Depuis la chute du régime, nous n’avons pas assisté à des actes de violence intercommunautaire à grande échelle. Il y a eu des incidents isolés, mais nombre d’entre eux étaient en réalité des actes de vengeance contre des personnalités loyalistes, comme le meurtre de Shujaa Al-Ali, officier alaouite, responsable du massacre de Houla en mai 2012, au cours duquel plus de 100 personnes, dont 49 enfants, ont été sauvagement assassinées.
Le gouvernement de transition a pris des mesures pour empêcher de tels actes de vengeance, veiller à ce que les personnalités de l’ancien régime soient arrêtées et jugées, et rassurer les communautés minoritaires sur leur sécurité. Les partisans de l’ancien régime mènent actuellement une campagne coordonnée de désinformation visant à attiser le sectarisme, à déstabiliser le pays et à répandre la peur parmi les minorités. Des médias tels que Verify Syria travaillent dur pour contrer cette propagande.
« HTS a réalisé que son approche dure aliénait la population et a ajusté son fondamentalisme en réponse à la pression locale »
Jusqu’à présent, je suis prudemment optimiste, la Syrie a une longue histoire de cohabitation pacifique entre les différentes confessions et groupes ethniques. Tous les Syriens, qu’ils aient été pro-révolution ou pro-Assad, ont intérêt à ce que la stabilité revienne après une si longue période de violence et d’oppression. Pour garantir la réconciliation entre les communautés, il est essentiel que tous ceux qui ont commis des crimes de guerre soient poursuivis et rendent des comptes – cela mettra fin au désir des individus ou des communautés de se venger par leurs propres moyens. »
À propos de la métamorphose d’HTS* en mouvement de réconciliation nationale, Patrick Haenni, spécialiste français de la Syrie, écrit : « On est donc face à un mouvement qui s’est déradicalisé par le haut, ce qui crée un constant rapport de force entre la direction et une partie de ses cadres. »1 Comment l’hégémonie du nouveau pouvoir ne serait-elle pas remise en cause tôt ou tard ?
« La modération d’HTS a été un processus graduel, comme nous le montre la façon dont il a gouverné Idleb depuis 2017. Il a réalisé que son approche dure aliénait la population et a ajusté son fondamentalisme en réponse à la pression locale, par exemple en révoquant les règles sur la façon dont les femmes doivent s’habiller ou l’interdiction de la musique dans les écoles. Il a choisi de se concentrer sur la stabilité, la fourniture de services et la reconstruction, plutôt que d’interférer dans les choix personnels des gens. Il semble qu’il poursuive cette approche pragmatique.

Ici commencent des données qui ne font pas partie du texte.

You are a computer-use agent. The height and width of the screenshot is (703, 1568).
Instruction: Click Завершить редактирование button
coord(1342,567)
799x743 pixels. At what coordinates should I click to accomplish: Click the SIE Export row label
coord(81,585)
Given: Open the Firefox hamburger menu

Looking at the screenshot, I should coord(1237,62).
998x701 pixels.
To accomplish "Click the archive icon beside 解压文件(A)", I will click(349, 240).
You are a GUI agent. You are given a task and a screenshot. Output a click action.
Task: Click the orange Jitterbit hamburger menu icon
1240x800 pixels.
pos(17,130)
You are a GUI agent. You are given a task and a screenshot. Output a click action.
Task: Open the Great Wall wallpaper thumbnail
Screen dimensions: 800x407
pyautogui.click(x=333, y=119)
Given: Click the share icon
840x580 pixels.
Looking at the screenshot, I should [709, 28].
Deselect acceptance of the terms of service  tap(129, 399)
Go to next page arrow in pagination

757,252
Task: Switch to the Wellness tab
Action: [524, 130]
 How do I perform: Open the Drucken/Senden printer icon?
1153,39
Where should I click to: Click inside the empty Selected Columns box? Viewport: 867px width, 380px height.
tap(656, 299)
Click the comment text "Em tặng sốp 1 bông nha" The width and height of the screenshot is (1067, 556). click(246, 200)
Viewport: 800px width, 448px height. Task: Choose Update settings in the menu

HTS jouit actuellement d’une grande légitimité auprès de la population en raison de sa victoire militaire contre le régime d’Assad et de la promesse d’une Conférence de dialogue national à large assise [prévue fin février, NDLR] et un retour à un régime civil. Cependant, les gens n’oublient pas les pratiques autoritaires d’HTS, telles que l’arrestation et l’assassinat d’opposants politiques, y compris des révolutionnaires très appréciés comme Raed Fares, qui était un leader pacifiste clé dans la ville de Kafranbel.
Je n’ai pas beaucoup de confiance dans les dirigeants, mais j’ai confiance dans le peuple syrien qui n’acceptera pas facilement un retour à un régime autoritaire.
« La fin du régime Assad, aussi nécessaire soit-elle, n’est pas la même chose que la victoire de la révolution »
Construire une société libre juste après cinq décennies de totalitarisme, et sur les ruines de la dernière décennie de guerre, prendra du temps. Le plus important est que l’espace démocratique soit défendu afin que les gens puissent recommencer à s’organiser et à reconstruire une société civile et une culture politique dynamiques. La fin du régime Assad, aussi nécessaire soit-elle, n’est pas la même chose que la victoire de la révolution. Pourtant, elle ouvre un champ des possibles impensable il y a quelques semaines. »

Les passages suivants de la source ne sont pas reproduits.